* _CHALLENGE 1_: Using the passage on automated essay scoring below, decide whether each statement agrees with it. For each one, answer yes or no and quote the words from the passage that settle it. (a) In the first stage of the SEDNN, the model is trained only on rated essays written for the target prompt. (b) The weakly supervised pre-training step in the study by Song et al. assumes that the essays have binary scores. (c) In the Siamese network model, the final prediction score comes from a linear layer with sigmoid activation.
══ PASSAGE SHOWN
First stage As an alternative to a prompt-independent model with manually designed shallow linguistic features, the SEDNN uses a DNN-AES model that extends the hierarchical representation model with an attention mechanism (Dong et al. 2017 ), introduced in Sect.  3.3 . Concretely, in the model, a new output layer is added to jointly solve the AES task and a binary classification task that distinguishes whether a given essay was written for the target prompt. The model is trained based on a combination of the loss functions for the essay scoring task and the prompt discrimination task using a dataset consisting of rated essays written for non-target prompts and the unrated essays written for the target prompt.

Second stage As in the second stage of the TDNN model, scores of unrated essays written for a target prompt are generated by the prompt-independent AES model, and the pseudo scores are used to train a prompt-specific scoring model. The prompt-specific scoring model in the study by Li et al. ( 2020 ) is a Siamese network model that jointly uses the essay text and the text of the target prompt itself to learn prompt-dependent features more efficiently. In the model, an essay text is processed by a similar model to the SKIPFLOW (Tay et al. 2018 ) and is transformed into vector representations. The word sequence in the prompt text is also transformed into a fixed-length hidden vector representation by another neural architecture consisting of a lookup table layer, a convolution layer, a recurrent layer, and a mechanism that measures the relevance relation between the given essay and the target prompt text. After concatenating the two vector representations corresponding to an essay text and a prompt text, a linear layer with sigmoid activation maps it to a prediction score.

5.2 Multi-stage pre-training approach model

Another cross-prompt holistic scoring approach incorporates pre-training processes. In the approach, an AES model is developed by performing pre-training on a vast number of essays with or without scores written for non-target prompts, and then the model is fine-tuned using a limited number of rated essays written for a target prompt. The pre-training process enables a DNN model to capture a general language model for predicting essay quality. Thus, the use of a pre-trained model as an initial model helps in obtaining a model for a target scoring task. The BERT-based AES models explained in Sect.  3.5 are examples of the pre-training and fine-tuning approach models. In various NLP tasks, the use of pre-training has been popular and has achieved great success.

For cross-prompt holistic scoring, (Song et al. 2020 ) proposed training the hierarchical representation model with the attention mechanism (Dong et al. 2017 ), as explained in Sect.  3.3 , through the following three pre-training and fine-tuning steps.

Weakly supervised pre-training The AES model is trained based on a vast number of roughly scored essays written for diverse prompts collected from the Web. The study by Song et al. ( 2020 ) assumed that binary scores are given to the essays; thus, this step is called weakly supervised. The objective of this pre-training step was to have the AES model learn a general language representation that can roughly distinguish essay quality.

Cross-prompt supervised fine-tuning If we have rated essays written for non-target prompts, the pre-trained model is fine-tuned using the data.
════
══ DATA EXTRACT
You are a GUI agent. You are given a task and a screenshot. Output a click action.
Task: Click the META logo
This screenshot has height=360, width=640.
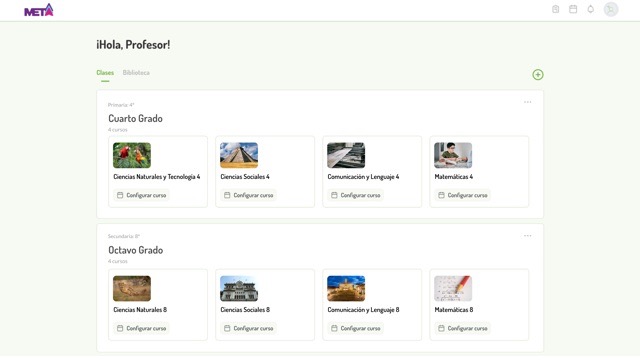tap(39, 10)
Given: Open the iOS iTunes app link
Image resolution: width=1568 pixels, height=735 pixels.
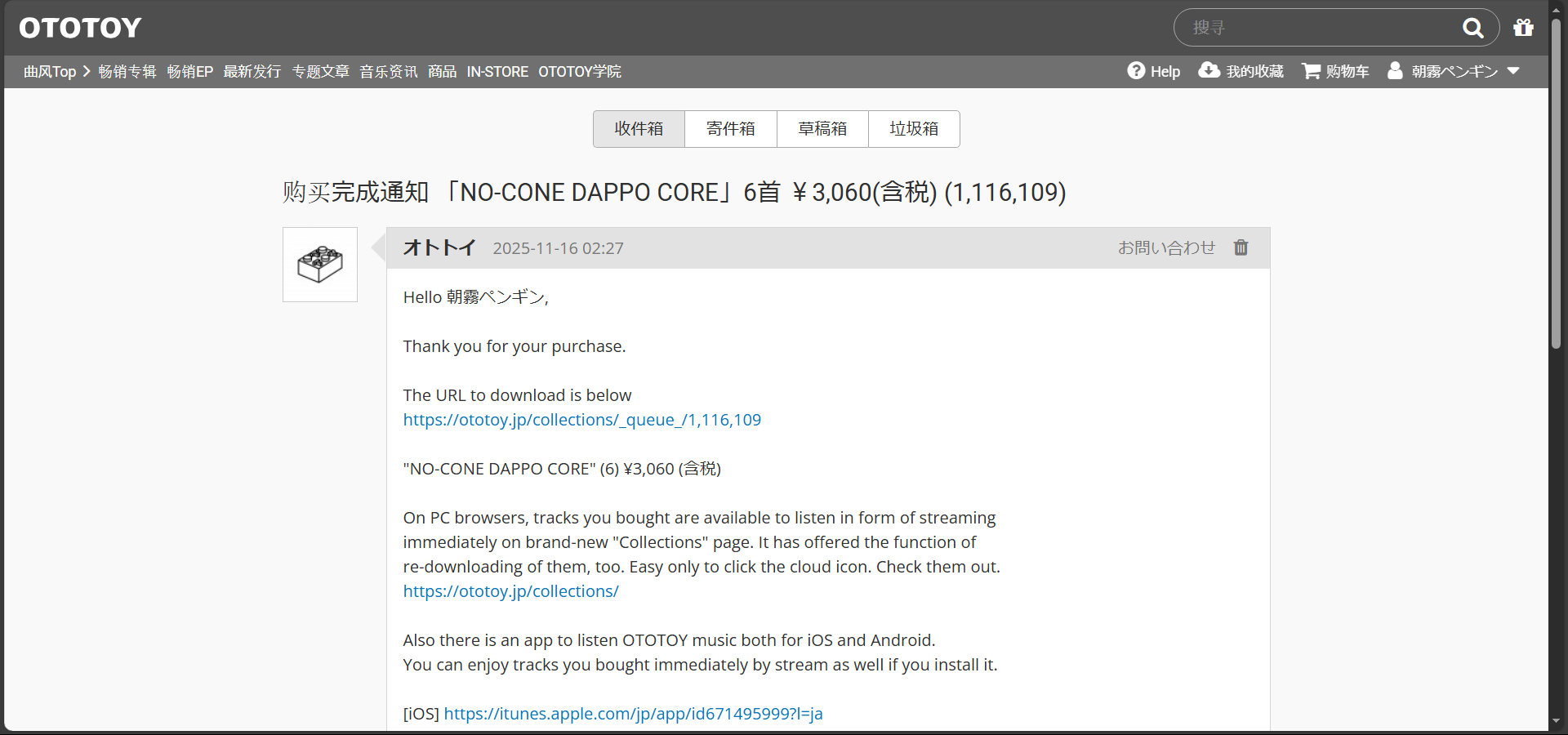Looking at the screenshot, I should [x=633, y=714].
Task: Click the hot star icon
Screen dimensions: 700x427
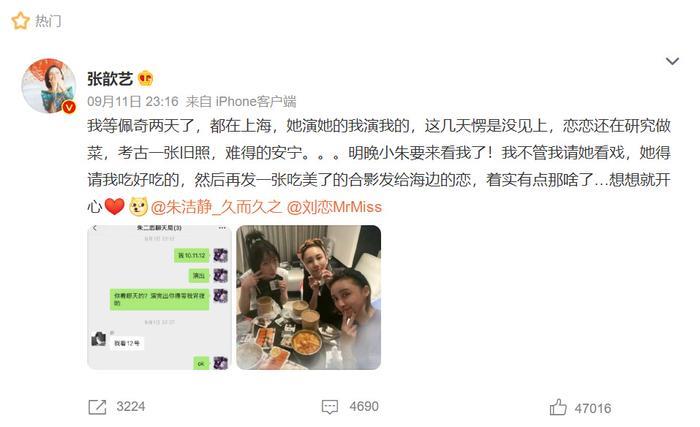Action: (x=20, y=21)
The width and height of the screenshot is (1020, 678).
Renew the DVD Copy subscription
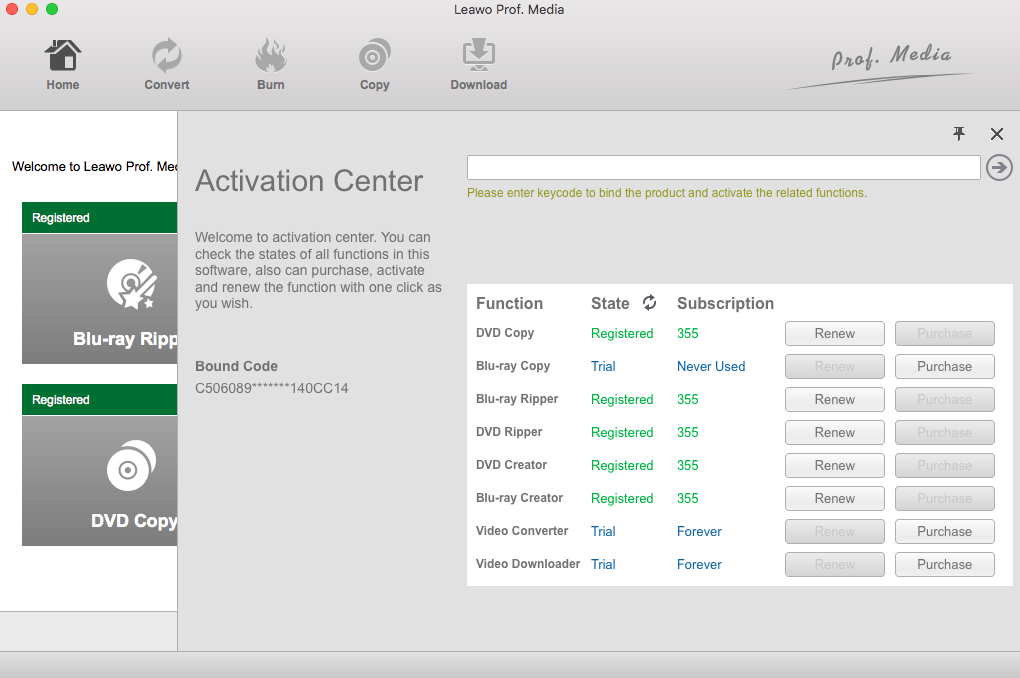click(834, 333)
════
══ DATA EXTRACT
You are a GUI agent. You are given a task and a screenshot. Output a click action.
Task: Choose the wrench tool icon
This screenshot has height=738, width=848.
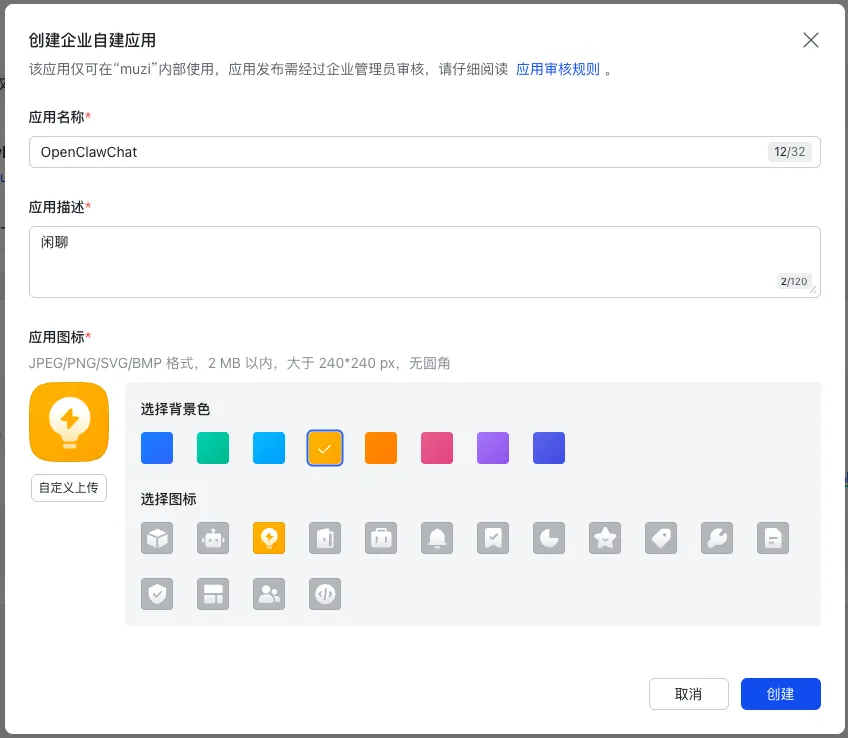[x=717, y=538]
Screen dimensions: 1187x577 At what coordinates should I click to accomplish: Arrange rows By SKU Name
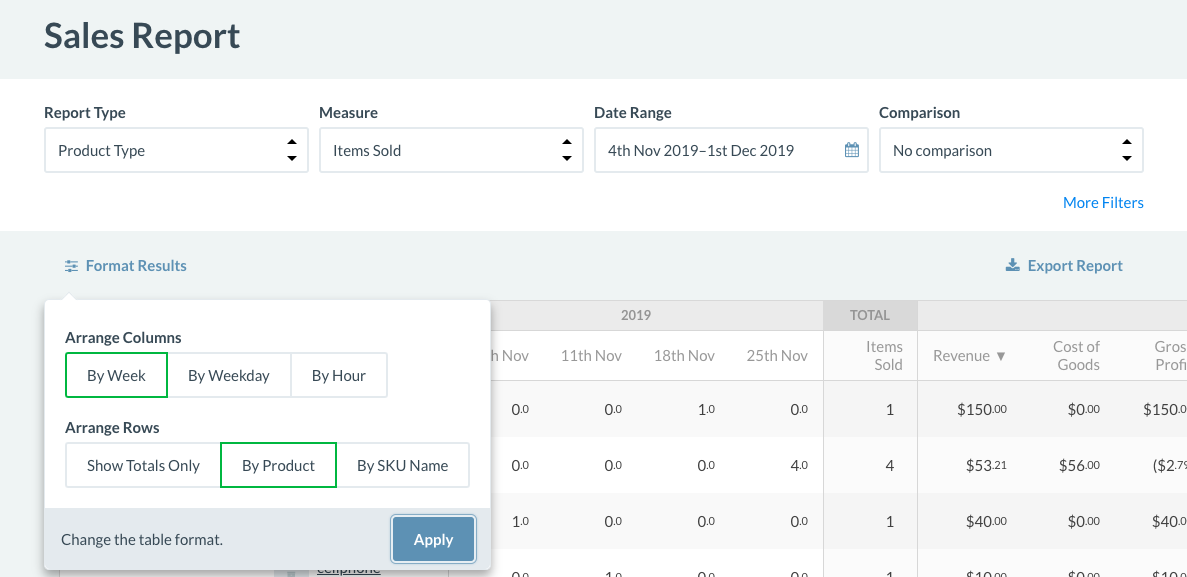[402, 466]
════
══ DATA EXTRACT
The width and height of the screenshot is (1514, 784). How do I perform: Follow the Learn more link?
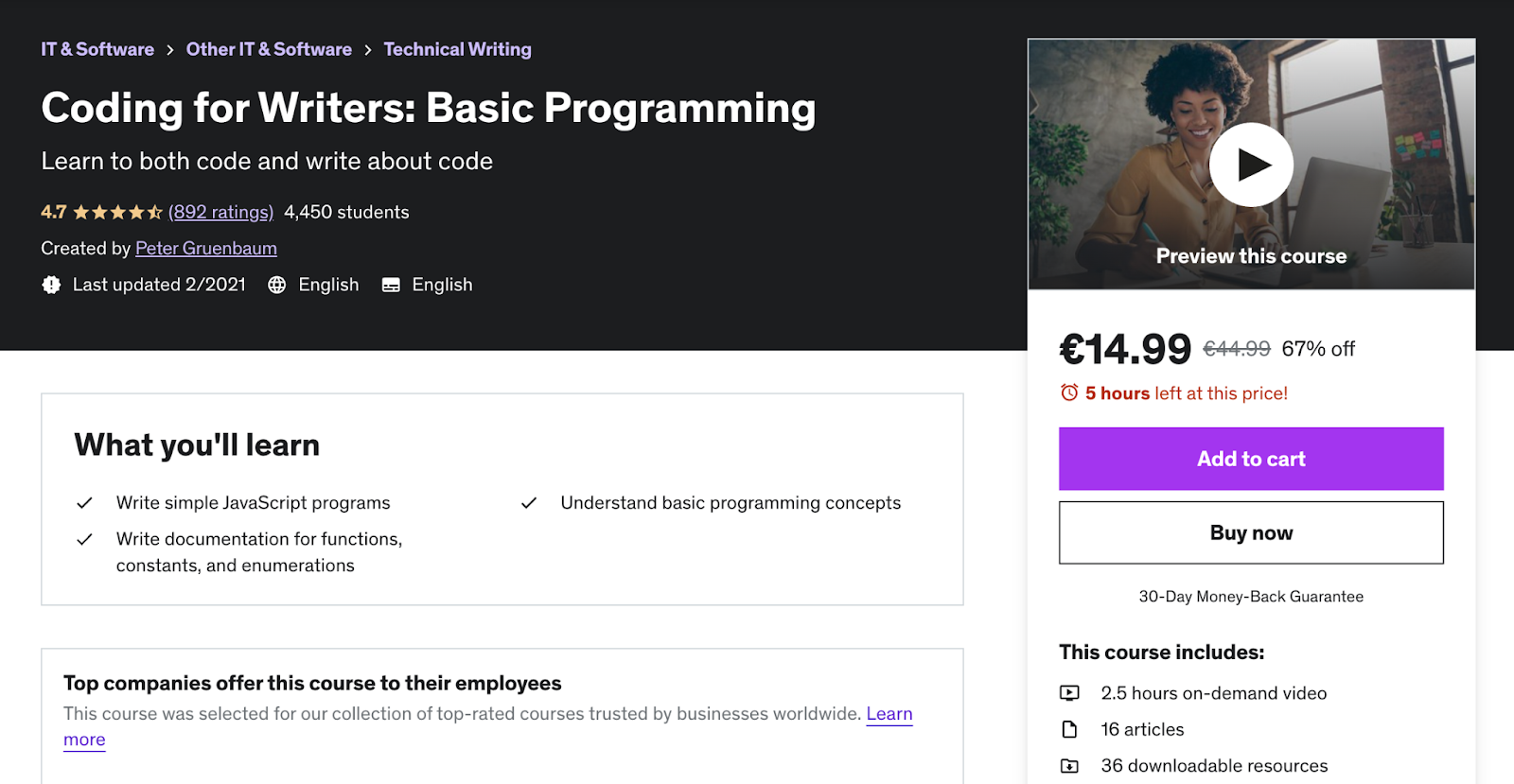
════
* _CHALLENGE 2_: Write out the records exactly, from the line that contains "Task: Click the hot star icon" to the line that contains "click(834, 333)", including both of those lines. Leave out the pictures.

* _RESPONSE 1_:
(a) No: "using a dataset consisting of rated essays written for non-target prompts and the unrated essays written for the target prompt"
(b) Yes: "assumed that binary scores are given to the essays"
(c) Yes: "a linear layer with sigmoid activation maps it to a prediction score"

* _RESPONSE 2_:
Task: Click the hot star icon
Screen dimensions: 700x427
Action: (x=20, y=21)
The width and height of the screenshot is (1020, 678).
Renew the DVD Copy subscription
click(834, 333)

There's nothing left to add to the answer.